Execution Prior to Judgment

(Appointment of an Interim Receiver)

Pursuant to the provisions of Rule 41 of the Rules of Civil Procedure, a party may bring an interlocutory motion for an order to have the court appoint a receiver or a receiver/manager on an interim basis, for the purpose of preserving or managing the assets of the opposing party so that the fruits of the lawsuit for the moving party will not be lost, transferred or dissipated in the interim.
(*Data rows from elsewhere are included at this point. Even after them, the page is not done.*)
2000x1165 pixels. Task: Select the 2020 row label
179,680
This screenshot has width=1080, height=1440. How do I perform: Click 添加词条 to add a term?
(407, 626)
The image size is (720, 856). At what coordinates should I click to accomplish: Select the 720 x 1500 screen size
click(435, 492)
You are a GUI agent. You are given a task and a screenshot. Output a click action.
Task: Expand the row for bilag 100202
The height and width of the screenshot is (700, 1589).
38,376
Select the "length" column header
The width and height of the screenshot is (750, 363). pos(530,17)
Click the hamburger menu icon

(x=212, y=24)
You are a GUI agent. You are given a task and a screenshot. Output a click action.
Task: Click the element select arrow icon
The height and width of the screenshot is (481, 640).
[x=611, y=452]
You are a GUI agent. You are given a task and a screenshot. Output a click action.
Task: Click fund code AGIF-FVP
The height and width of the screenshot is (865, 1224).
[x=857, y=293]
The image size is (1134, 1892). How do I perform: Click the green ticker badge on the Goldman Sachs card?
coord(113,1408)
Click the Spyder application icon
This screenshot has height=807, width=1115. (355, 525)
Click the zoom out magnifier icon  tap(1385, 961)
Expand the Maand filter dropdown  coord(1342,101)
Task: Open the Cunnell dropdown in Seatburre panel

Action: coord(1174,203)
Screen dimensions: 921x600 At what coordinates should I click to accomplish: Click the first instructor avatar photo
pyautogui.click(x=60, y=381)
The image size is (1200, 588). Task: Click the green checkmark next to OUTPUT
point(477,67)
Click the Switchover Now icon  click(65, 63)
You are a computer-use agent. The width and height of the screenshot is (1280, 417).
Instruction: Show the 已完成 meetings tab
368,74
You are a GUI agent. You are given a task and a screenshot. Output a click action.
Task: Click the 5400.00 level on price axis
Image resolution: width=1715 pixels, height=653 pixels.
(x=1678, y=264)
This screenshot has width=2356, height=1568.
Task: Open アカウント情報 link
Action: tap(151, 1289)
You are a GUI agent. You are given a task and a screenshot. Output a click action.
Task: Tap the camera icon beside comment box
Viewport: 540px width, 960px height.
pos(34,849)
There is a significant hill to climb on the part of any party to an action seeking to appoint an interim receiver or receiver/manager for the simple reason that such appointment is considered to be tantamount to execution prior to judgment. The prevailing case law states that such an order will be made only in the clearest of cases and/or where the right of recovery is in serious jeopardy should the appointment of an interim receiver be denied.

The appointment of a receiver pursuant to the default provisions in secured instruments such as debentures or mortgages is quite a different proposition than the appointment of an interim receiver by the court during the course of a proceeding well in advance of any date that may have been fixed for trial.

The party opposed to the motion for the appointment of an interim receiver will argue that if an interim receiver is appointed then in effect, not only has there been judgment against them but there has been execution on that judgment inasmuch as the powers of the receiver may jeopardize the ability of the Defendant or the opposing party to control its business. Further, such an order amounts to a determination in advance of a trial, of the very thing that the Defendant in his pleadings has denied.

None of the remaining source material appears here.